Equivalência do mínimo
Hoje, o salário mínimo vale no Brasil US$ 81,00. Quando valia R$ 130,00, era equivalente a cerca de US$ 108,00. Nunca é demais ressaltar o valor do salário mínimo nos outros países, em valores aproximados da moeda brasileira: na Argentina, é de R$ 380,00; no Uruguai, R$ 340,00; no Paraguai, R$ 262,00; na Itália, R$ 975,00; na França, R$ 1,3 mil; e na Espanha, R$ 585,00.
Fiesp e USP
A Fiesp e a USP acertaram uma parceria para a realização de cursos para a formação de dirigentes para micro e pequenas indústrias.
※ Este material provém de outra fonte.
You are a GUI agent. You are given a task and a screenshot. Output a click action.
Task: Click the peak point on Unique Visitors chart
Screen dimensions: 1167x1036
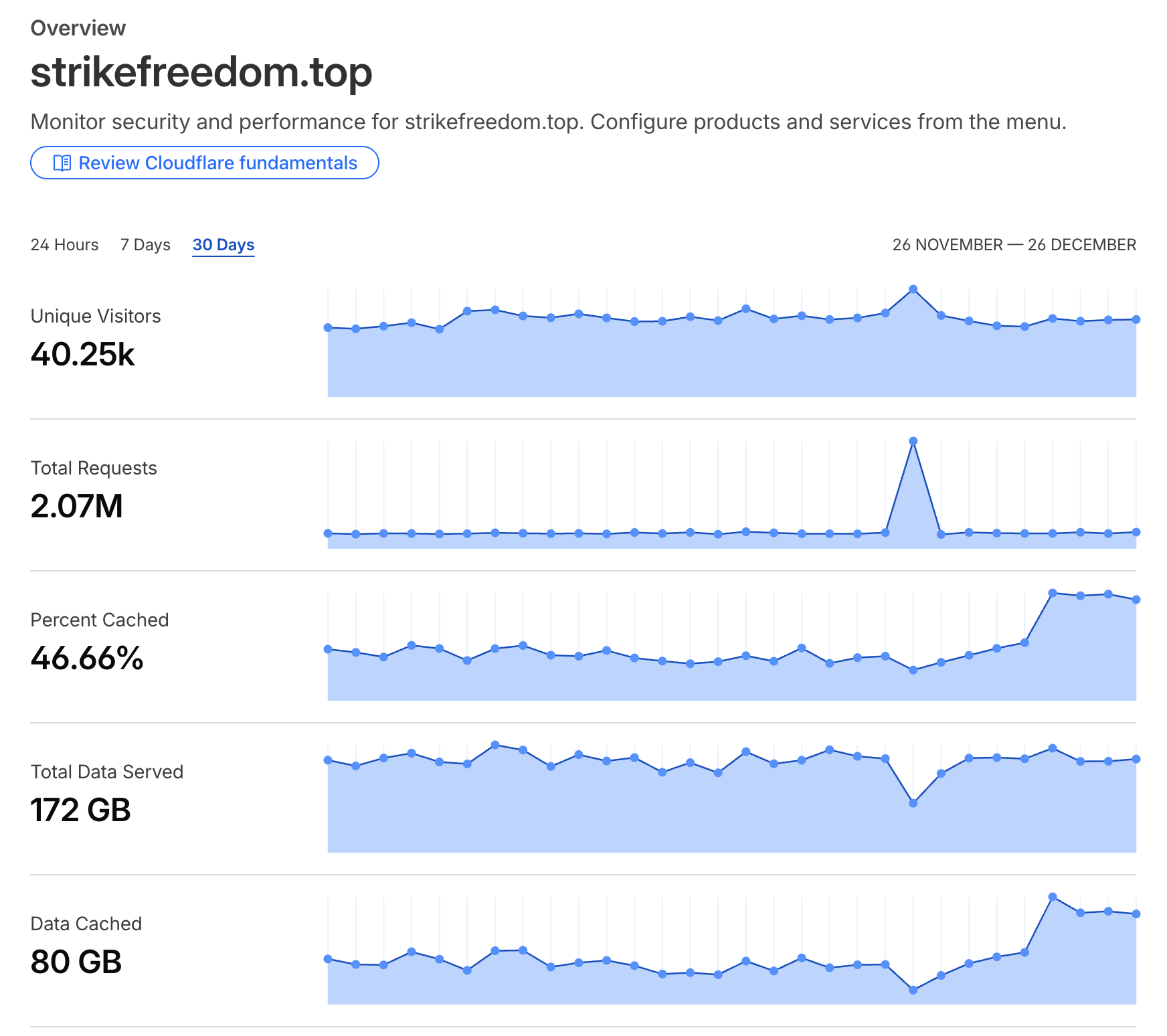(913, 290)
Com duração de 360 horas/aula e a duração de um ano, o Programa de Formação de Novos Empresários e Dirigentes para Micro e Pequenas Empresas terá 30 vagas e deverá começar no dia 9 de agosto, no Centro de Treinamento da USP. A mensalidade é meio salgada: R$ 525,00 para os não-associados. Informações: (11) 252-4688.
Recorde de Santos
O porto de Santos movimentou um volume recorde mensal, que superou os 4,12 milhões de toneladas registrados em agosto de 1997. Em junho, a marca história foi de 4,27 milhões de toneladas, com alta de 8,18% em relação ao mesmo mês de 98, segundo a Companhia Docas do Estado de São Paulo. As exportações cresceram 37% sobre junho de 1998, e somaram 2,72 milhões de toneladas. As importações
(1,55 milhões de toneladas) caíram 21,08%, confirmando a tendência da desvalorização.
Pão de Açúcar e BNDES
O Grupo Pão de Açúcar vai reinaugurar as duas lojas paulistanas arrendadas recentemente do Mappin até o final do ano. O grupo inaugurou ontem a loja Extra da marginal do Tietê, a primeira da rede Paes Mendonça, arrendada em maio último. Até o final do ano, a bandeira Extra terá 44 hipermercados, incluindo as lojas do Mappin. Para a transformação das lojas do Paes Mendonça em Extra, o Grupo Pão de Açúcar está investindo cerca de R$ 70 milhões, vindos do BNDES.
Regime automotivo
O Brasil e a Argentina estão próximos de um acordo que estabeleceria um regime comum automotivo, que deve entrar em vigor a partir de janeiro do próximo ano. A princípio, o novo regime permitirá um "comércio bem administrado" de veículos na região, principalmente nos mercados brasileiro e argentino. Apesar de não estar definido, a base seria o estabelecimento de quotas negociadas entre as montadoras, durante um período de transição, que se estenderia do ano 2000 até 2004.